Thomas Gaist
Egyptian Interior Minister Mohamed Ibrahim personally called for the use of automatic weapons against protestors, according to recordings obtained byAl Jazeera this week. He made these comments in a November 2014 meeting of the leadership of the Central Security Forces (CSF), the riot police of the US-backed Egyptian military junta.
“Use all that is permitted by the law. I think you all understand,” Ibrahim said. “Whatever is permitted by the law, use it without hesitation, any slight hesitation, from water to the machine gun.”
“I hope for decisiveness in confrontation. I hope you do not give them the chance to rally in the first place, even if you have to deal with them at the mosque. This is a national security issue,” he said.
“Do not wait for 100 to swell into 1,000 or 2,000 or 3,000, then we are all helpless before them,” he said. He also advised the CSF on how to murder protesters without turning them into martyrs.
Ibrahim spoke as the Sisi regime prepared to employ mass repression and violence against youth and workers in Cairo and other cities protesting police detention and torture of thousands of Egyptians last fall.
Minister Ibrahim's warning points to the main concern of the thugs and murderers who control the US-backed Egyptian dictatorship. The Egyptian junta is deathly afraid that mass protests could again escalate beyond the capacity of the security forces to drown them in blood, as they did during the revolutionary uprising of 2011 that toppled US-backed dictator Hosni Mubarak.
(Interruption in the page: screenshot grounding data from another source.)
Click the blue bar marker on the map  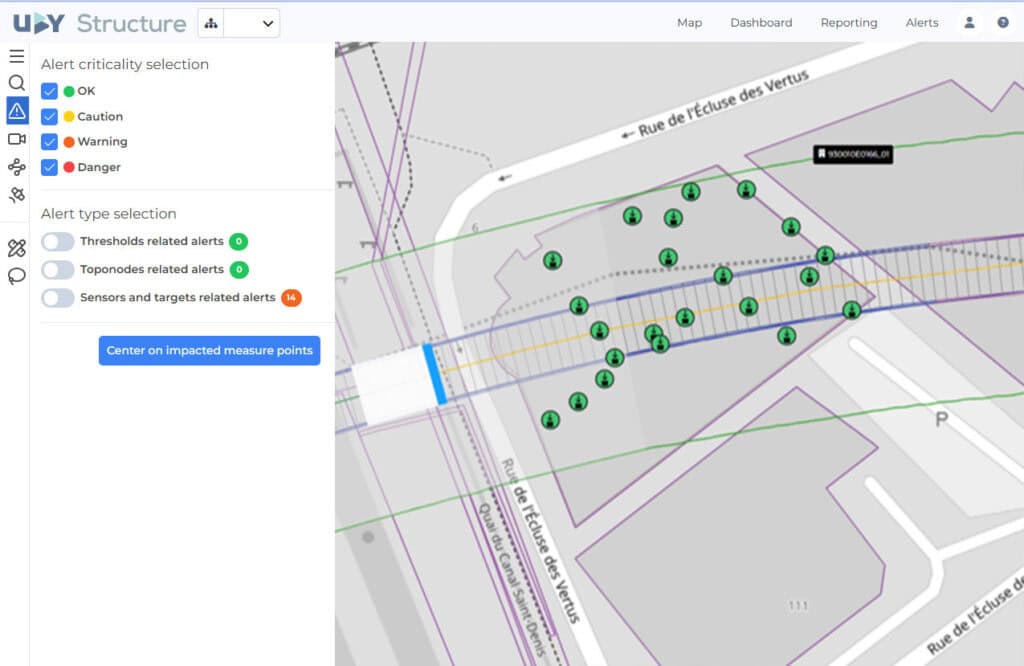434,374
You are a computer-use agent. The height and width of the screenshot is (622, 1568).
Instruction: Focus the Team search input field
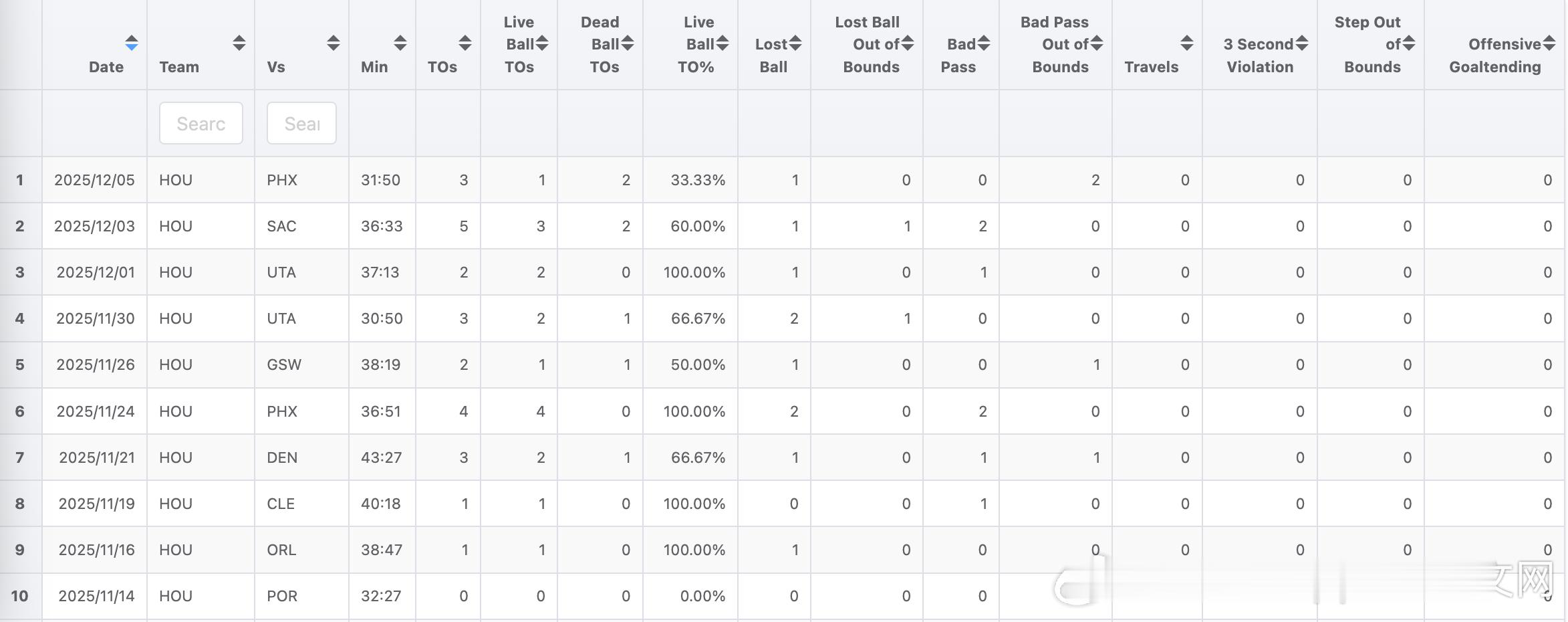(201, 123)

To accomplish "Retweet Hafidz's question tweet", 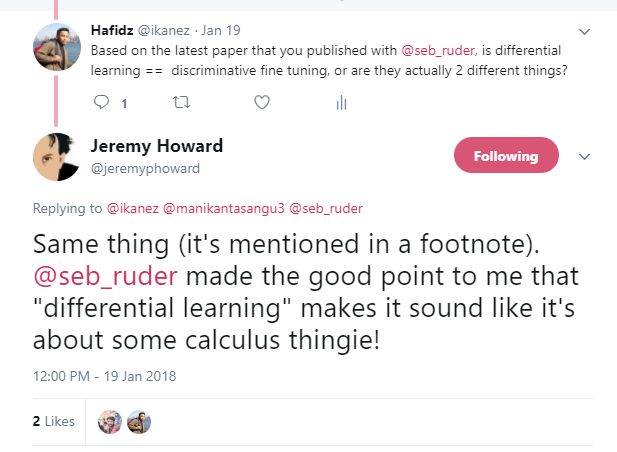I will (x=182, y=101).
In the recording, Interior Ministry officials also discussed the government’s decision to reinstate a security officer who sought to blind demonstrators by targeting their eyes with birdshot-style shotgun ammunition, according to Al Jazeera.
This open discussion of mass murder and terror tactics against protesters is an indictment not only of the Sisi junta, but of the imperialist regimes in the United States and the major European powers that have backed it. The Sisi regime has continued to receive billions of dollars of US government support since taking power in a bloody coup d'état in July 2013. This money is going to fund and arm a regime that has murdered thousands of people in the streets of Egypt's major cities, and that is preparing for new bloodbaths in the future.
US support for the Sisi junta also exposes the hypocrisy of Washington’s humanitarian pretexts for its wars in Libya and Syria, after the working class toppled Mubarak in 2011. US officials, the corporate media, and pro-imperialist intellectuals insisted that the wars were launched because they could not tolerate the thought that the Libyan and Syrian regimes might use violence against protesters.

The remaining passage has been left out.